In 1986 the Berkeley UNIX team developed ndbm which added the capability to have more than one database open in an application. Unlike dbm, ndbm stores the data value in the hash table directly which limits the size of the key:value pair and of the database as a whole.

In the late 1980’s and early 90s Margo Seltzer and Ozan Yigit worked to improve on dbm and ndbm and created Berkley DB. BDB was still a hash managed key:value store. It’s main innovation was the ability to be accessed concurrently by multiple users without corrupting the database.

This is virtually the same as the “ground breaking” technology in MongoDB, Cassandra, Virtuoso, etc.

Graph Database

In 1969 Charles Bachman published a paper describing a new database model to replace the popular herarchical model at the Conference on Data Systems Languages (CODASYL). He named it the Network model. Wikipedia defines the network model as a database model conceived as a flexible way of representing objects and their relationships. Its distinguishing feature is that the schema, viewed as a graph in which object types are nodes and relationship types are arcs, is not restricted to being a hierarchy or lattice.

Wikipedia defines a graph database is a database that uses graph structures with nodes, edges, and properties to represent and store data. By definition, a graph database is any storage system that provides index-free adjacency. This means that every element contains a direct pointer to its adjacent element and no index look ups are necessary.

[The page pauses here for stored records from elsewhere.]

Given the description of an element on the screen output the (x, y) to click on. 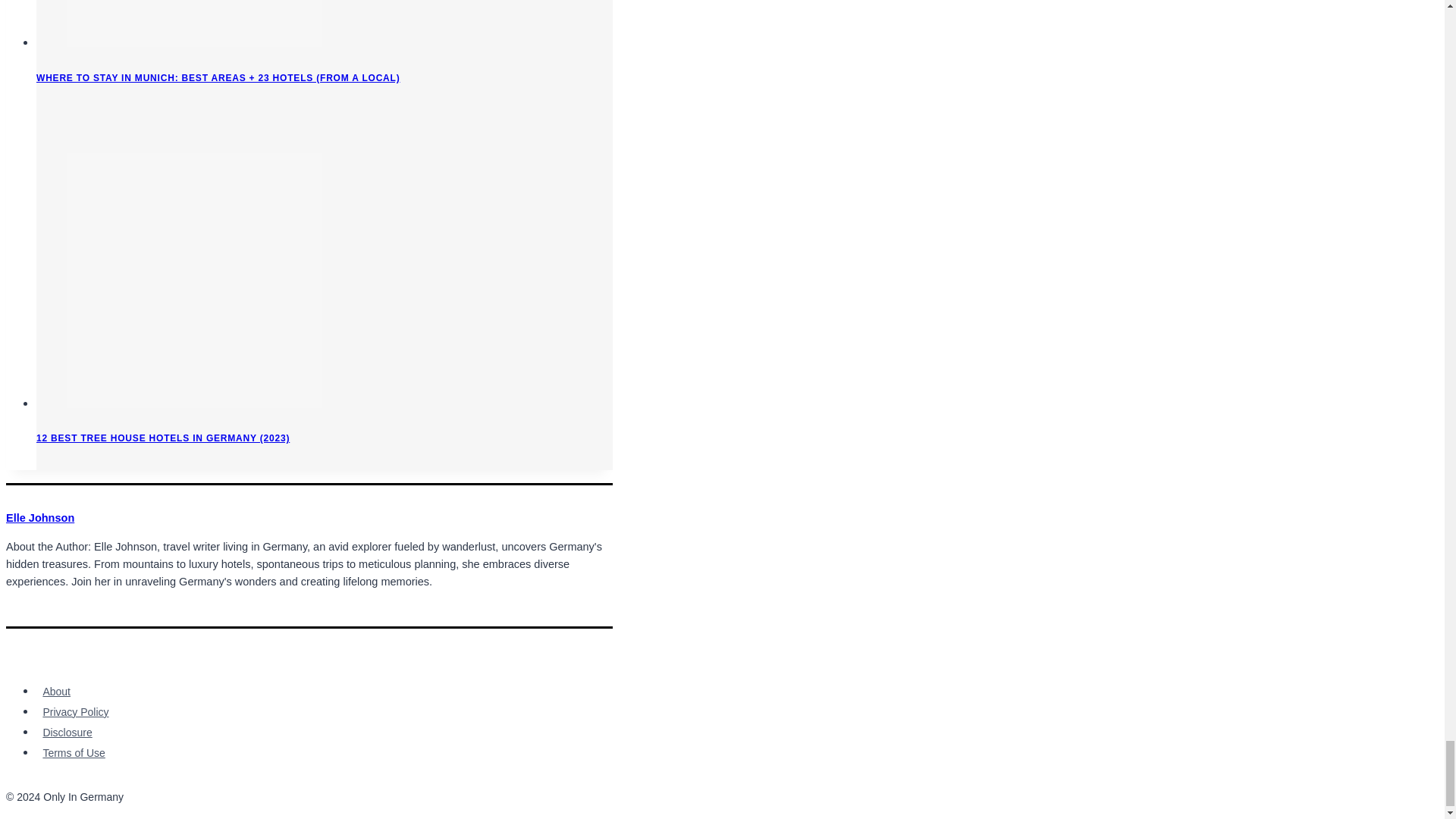
About (56, 691)
Terms of Use (74, 752)
Privacy Policy (75, 711)
Disclosure (67, 732)
Posts by Elle Johnson (39, 517)
Elle Johnson (39, 517)
Given the description of an element on the screen output the (x, y) to click on. 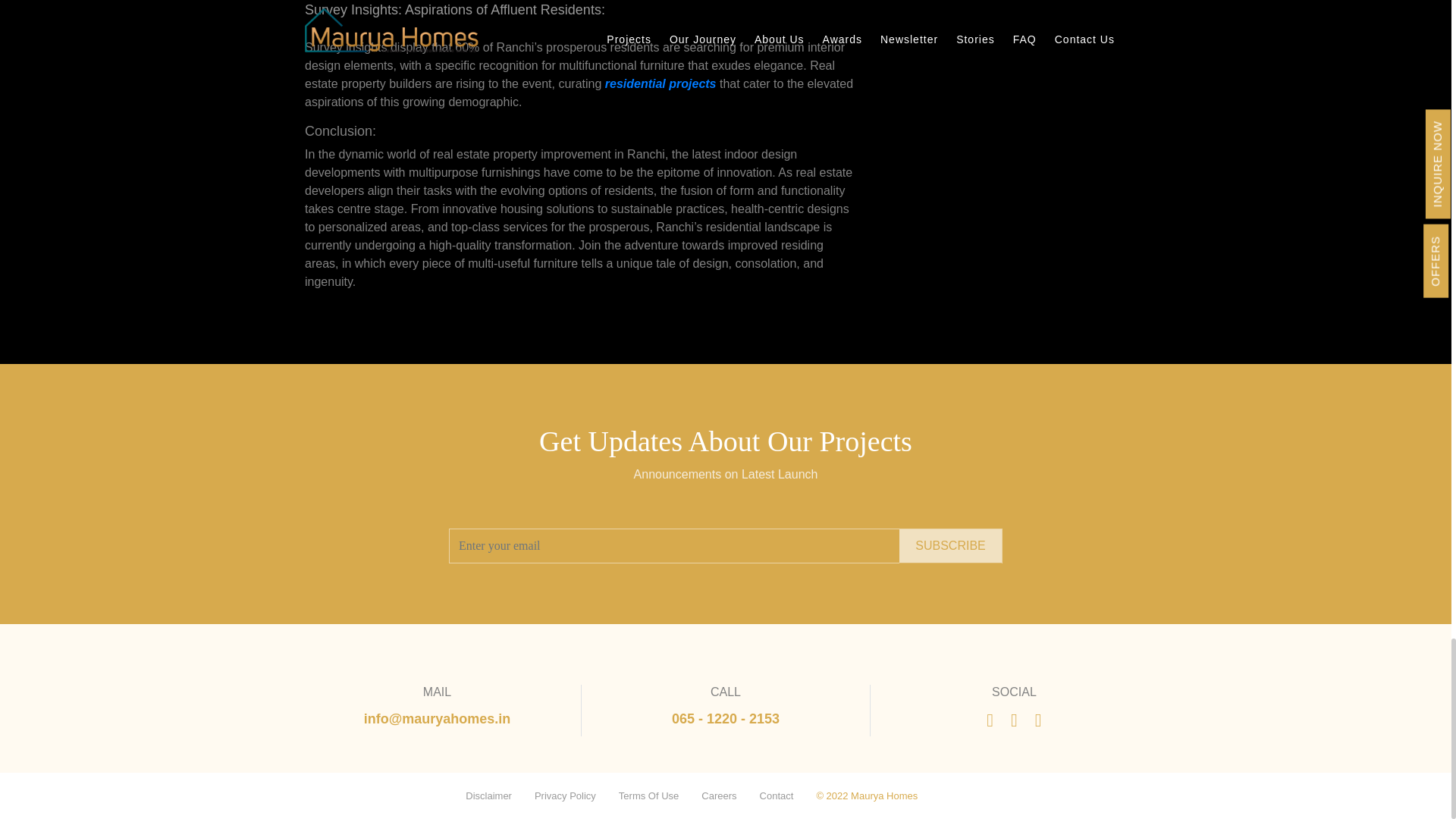
Disclaimer (488, 795)
Privacy Policy (564, 795)
Terms Of Use (648, 795)
SUBSCRIBE (950, 545)
residential projects (660, 83)
Contact (776, 795)
Careers (718, 795)
Given the description of an element on the screen output the (x, y) to click on. 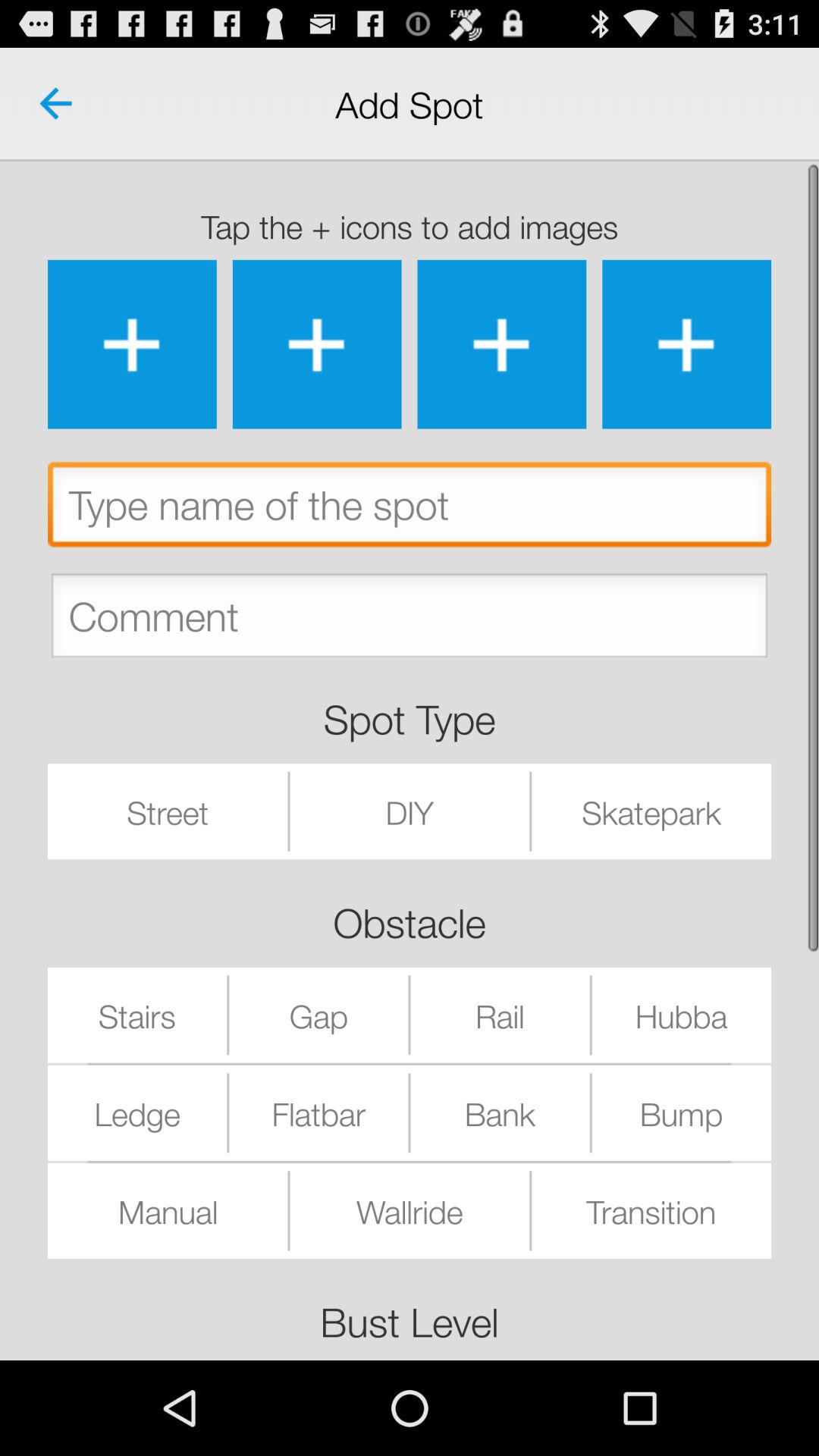
type name row (409, 508)
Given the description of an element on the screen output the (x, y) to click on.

Sounds awful familiar to me. By the late 1980’s network databases and hierarchical databases were largely replaced for general purpose database use by databases that ostensibly followed the Relational Model described by Edgar F. Codd in a paper published in 1969 because their schema were fixed in the physical implementation of the data making it virtually impossible to make changes to the schema as applications evolved.

Getting to the Point

The point of this blog post is that there were reasons that we used these technologies “back in the day” (as my favorite reality TV stars say) and there were reasons that we abandoned them and moved on. Some of these technologies never went away because they have good and valid applications to solve specific data storage and retrieval problems. But these were not the technologies that conquered the database world. The Relational Model, or as several friends of mine insist, a poor implementation of something that vaguely resembles the Relational Model and is more properly called the SQL Model, won that battle and for good reason. So, let’s not all jump on the same bandwagon without doing due diligence and examining in detail what technology best fits the problem.

One of my favorite sayings is “Use the right tool for the right job!” I am also a big proponent of avoiding the Yankee Adjuster Problem where, as the saying goes, “When all you have is a hammer, everything starts to look like a nail!”

So, let me finish as I began, there is nothing new under the sun! Or as I am fond of replying when asked “What’s new?” – “There’s nothing new, just the old stuff come back to haunt us!”